While measurement of peak velocity can be greatly affected by temporal resolution, volume flow measurement involves integration of flow over the entire cardiac cycle and may not be as sensitive to it. The flow phantom showed similar volume flow for the reference standard, SVE, and non-SVE techniques, although all three MRI methods yielded flow measurements lower than the ultrasound flow probe. In volunteers, flow volumes generated using SVE and non-SVE reconstructed data agreed well with one another but were nearly 10 ml/s lower than the reference standard segmented acquisition. One possible source of this underestimation is the intrinsic sensitivity of flow measurement to small background phase offsets. As recently pointed out by Gatehouse et al. (34), even small background phase errors of the order of 1 or 2 cm/s can corrupt volume flow measurements which are based on the integration of velocities across the entire cross sectional area of the vessel and across all phases of the cardiac cycle. The use of a segmented echo planar readout with rapid gradient switching may contribute to greater eddy current generated phase offsets, but this was not investigated.
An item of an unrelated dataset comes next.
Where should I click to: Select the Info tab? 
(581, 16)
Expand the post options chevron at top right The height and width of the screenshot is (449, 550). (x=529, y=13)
A unique advantage of SVE over conventional view-sharing methods is that it can be easily combined with existing k-space trajectories and undersampling strategies such as EPI and TSENSE as shown in this study. SVE is a reconstruction technique and could be combined with conventional echo-sharing to further improve temporal resolution. Note that the concept of SVE can also be extended to multi-directional flow-encoding. For the balanced four point encoding scheme that is often used to encode velocity in x, y, and z directions (26), the effective temporal resolution could potentially be increased by a factor of four using SVE, since each of the encodings are sensitive to velocity and could be shared using a sliding-window type reconstruction.

Limitations

It is expected that EPI acquisition may be more sensitive to eddy-current induced phase offsets; this may explain the difference in flow measured using the EPI sequence (SVE or non-SVE) compared to the conventional gradient echo standard. Our primary interest was in the effect of SVE on temporal resolution, which mainly impacts peak velocity measurements; as such, background phase offsets were not investigated or corrected in this study. A recognized limitation of two-sided versus one-sided velocity encoding is that two-sided encoding lacks a flow-compensated image; therefore magnitude images must be reconstructed using velocity-sensitized data and may be more sensitive to flow artifacts. However, given that quantitative velocity measurements are the prime objective of PC-MRI, this is of limited significance. It should also be noted that only healthy volunteers with normal velocities and normal heart rates were included in the study; imaging large vessels in normal adult subjects places relatively low demands on spatial and temporal resolution. The segmented k-space gradient echo sequence used as the reference standard can be configured to run with higher spatial and temporal resolution than was utilized, although at the expense of longer breath-hold duration. Higher spatial and temporal resolution would be required in patients with higher velocity blood flow, such as children with congenital heart disease and patients with stenotic valves and high jet velocities. It will be important to investigate the accuracy of peak velocity measurements using the real-time sequence in these and other patient populations in the future.

Conclusion

The SVE reconstruction method demonstrated real gains in temporal resolution that resulted in more accurate peak velocity measurements. With SVE reconstruction, real-time velocity measurement becomes practical with the temporal resolution approaching that of conventional segmented PC-MRI. SVE enables real-time velocity imaging that is not limited by patient cooperation or breath-holding abilities, or regular cardiac rhythm, and is expected to become an important clinical imaging tool.

Acknowledgments

The project described was partially supported by Award Number R01HL102450 from the National Heart, Lung, And Blood Institute. The content is solely the responsibility of the authors and does not necessarily represent the official views of the National Heart, Lung, and Blood Institute or the National Institutes of Health.